*Task description*
Which lines mention "browser"? Show each one from the listing.

*Material for this task*
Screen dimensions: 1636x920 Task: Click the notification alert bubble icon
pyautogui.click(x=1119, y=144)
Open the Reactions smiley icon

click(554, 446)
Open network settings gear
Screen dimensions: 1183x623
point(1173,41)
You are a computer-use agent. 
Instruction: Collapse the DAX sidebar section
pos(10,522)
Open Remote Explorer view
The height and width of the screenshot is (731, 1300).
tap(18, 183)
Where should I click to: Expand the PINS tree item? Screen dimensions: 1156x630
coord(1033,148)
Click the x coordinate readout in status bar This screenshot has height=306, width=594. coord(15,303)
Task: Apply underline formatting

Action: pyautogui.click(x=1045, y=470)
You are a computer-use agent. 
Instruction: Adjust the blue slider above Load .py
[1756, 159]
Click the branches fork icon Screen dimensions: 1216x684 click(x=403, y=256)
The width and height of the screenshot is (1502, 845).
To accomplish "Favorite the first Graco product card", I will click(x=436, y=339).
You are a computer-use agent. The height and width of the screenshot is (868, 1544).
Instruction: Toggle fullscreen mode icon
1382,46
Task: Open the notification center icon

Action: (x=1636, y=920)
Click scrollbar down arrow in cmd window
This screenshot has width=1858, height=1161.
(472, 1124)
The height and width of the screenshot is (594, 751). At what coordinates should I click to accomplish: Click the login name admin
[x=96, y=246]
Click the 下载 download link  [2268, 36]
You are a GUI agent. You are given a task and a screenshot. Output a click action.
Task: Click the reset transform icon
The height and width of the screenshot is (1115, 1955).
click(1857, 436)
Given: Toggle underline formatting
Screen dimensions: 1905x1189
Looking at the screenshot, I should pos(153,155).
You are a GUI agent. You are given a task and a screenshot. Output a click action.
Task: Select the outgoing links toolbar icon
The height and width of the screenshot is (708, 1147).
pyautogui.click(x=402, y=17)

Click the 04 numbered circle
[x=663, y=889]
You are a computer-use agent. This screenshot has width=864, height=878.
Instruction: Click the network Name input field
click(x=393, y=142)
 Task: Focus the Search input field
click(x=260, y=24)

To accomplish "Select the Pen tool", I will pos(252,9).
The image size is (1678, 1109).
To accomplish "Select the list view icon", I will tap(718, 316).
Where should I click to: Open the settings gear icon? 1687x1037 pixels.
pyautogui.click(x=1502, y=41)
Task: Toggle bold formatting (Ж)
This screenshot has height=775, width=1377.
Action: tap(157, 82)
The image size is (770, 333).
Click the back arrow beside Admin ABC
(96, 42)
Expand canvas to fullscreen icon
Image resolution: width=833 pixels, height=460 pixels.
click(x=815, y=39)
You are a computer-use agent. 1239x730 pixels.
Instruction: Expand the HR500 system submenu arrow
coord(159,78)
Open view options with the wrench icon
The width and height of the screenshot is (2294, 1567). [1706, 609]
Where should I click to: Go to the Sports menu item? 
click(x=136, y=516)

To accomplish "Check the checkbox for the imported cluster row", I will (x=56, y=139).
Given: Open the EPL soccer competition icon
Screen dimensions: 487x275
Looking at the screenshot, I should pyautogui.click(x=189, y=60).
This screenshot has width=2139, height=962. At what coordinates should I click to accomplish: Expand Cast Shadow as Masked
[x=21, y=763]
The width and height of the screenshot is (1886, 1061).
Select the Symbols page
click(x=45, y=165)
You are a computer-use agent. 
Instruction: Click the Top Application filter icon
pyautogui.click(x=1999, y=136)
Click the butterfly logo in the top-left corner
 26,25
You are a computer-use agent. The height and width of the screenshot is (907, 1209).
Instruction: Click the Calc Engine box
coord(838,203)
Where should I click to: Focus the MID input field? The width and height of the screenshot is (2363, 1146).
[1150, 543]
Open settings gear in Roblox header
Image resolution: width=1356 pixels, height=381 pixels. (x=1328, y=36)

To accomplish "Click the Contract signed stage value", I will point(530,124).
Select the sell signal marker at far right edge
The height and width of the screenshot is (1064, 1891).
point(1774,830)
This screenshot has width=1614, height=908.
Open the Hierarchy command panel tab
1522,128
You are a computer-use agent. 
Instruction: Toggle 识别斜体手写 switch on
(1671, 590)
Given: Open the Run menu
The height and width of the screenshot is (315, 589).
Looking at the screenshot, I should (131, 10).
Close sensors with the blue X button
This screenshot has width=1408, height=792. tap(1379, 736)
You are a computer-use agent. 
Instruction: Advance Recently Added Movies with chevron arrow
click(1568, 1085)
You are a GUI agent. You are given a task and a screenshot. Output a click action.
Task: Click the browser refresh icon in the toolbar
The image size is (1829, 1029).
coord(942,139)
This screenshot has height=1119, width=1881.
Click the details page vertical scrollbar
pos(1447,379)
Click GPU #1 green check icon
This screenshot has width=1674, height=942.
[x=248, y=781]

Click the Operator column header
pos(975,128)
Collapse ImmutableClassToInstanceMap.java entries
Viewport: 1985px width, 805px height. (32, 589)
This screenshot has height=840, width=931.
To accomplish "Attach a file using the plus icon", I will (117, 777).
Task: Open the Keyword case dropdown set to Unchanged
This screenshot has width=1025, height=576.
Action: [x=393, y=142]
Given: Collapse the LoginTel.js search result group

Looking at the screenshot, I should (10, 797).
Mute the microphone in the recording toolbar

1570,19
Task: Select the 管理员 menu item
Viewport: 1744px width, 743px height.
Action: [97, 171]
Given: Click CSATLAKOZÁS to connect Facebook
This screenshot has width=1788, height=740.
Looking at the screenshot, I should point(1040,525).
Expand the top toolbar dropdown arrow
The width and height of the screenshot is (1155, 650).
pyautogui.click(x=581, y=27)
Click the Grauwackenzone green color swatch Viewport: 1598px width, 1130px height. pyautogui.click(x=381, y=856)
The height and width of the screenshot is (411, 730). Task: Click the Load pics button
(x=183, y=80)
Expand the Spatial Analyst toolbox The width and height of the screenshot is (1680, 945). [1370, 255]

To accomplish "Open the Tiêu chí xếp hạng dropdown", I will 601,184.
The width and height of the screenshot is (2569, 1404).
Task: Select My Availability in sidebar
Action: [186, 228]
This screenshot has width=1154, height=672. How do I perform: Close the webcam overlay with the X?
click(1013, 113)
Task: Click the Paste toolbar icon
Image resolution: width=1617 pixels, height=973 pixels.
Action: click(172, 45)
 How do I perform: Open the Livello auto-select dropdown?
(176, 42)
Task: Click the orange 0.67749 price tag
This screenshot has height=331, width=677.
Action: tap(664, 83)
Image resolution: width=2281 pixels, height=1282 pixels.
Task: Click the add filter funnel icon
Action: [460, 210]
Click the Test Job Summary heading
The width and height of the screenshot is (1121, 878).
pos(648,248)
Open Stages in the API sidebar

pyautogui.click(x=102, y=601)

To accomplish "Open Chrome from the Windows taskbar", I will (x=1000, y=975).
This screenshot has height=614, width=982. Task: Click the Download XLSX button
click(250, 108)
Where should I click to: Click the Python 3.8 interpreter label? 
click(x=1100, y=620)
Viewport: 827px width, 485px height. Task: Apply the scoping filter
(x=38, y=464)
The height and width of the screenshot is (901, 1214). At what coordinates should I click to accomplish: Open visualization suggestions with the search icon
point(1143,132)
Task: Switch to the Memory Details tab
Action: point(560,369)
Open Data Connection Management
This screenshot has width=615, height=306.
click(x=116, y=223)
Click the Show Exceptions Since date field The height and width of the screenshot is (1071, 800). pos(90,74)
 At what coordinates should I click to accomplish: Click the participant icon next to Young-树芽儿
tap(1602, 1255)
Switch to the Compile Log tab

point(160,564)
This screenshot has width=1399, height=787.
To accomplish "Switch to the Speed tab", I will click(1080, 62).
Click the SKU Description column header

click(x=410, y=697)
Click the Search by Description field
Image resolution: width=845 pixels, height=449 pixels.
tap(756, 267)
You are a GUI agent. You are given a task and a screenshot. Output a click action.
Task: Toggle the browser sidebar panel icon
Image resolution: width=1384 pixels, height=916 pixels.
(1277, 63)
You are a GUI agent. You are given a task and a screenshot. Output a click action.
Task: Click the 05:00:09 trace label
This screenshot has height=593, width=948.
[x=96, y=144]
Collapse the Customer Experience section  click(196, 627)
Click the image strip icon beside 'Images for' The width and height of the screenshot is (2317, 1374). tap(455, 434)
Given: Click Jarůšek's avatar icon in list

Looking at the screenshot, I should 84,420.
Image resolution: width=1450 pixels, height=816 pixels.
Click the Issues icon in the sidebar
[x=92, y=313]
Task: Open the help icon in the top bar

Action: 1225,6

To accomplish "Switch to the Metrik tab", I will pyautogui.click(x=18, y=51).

*Result for this exercise*
Task: Click the browser refresh icon in the toolbar
Task: Toggle the browser sidebar panel icon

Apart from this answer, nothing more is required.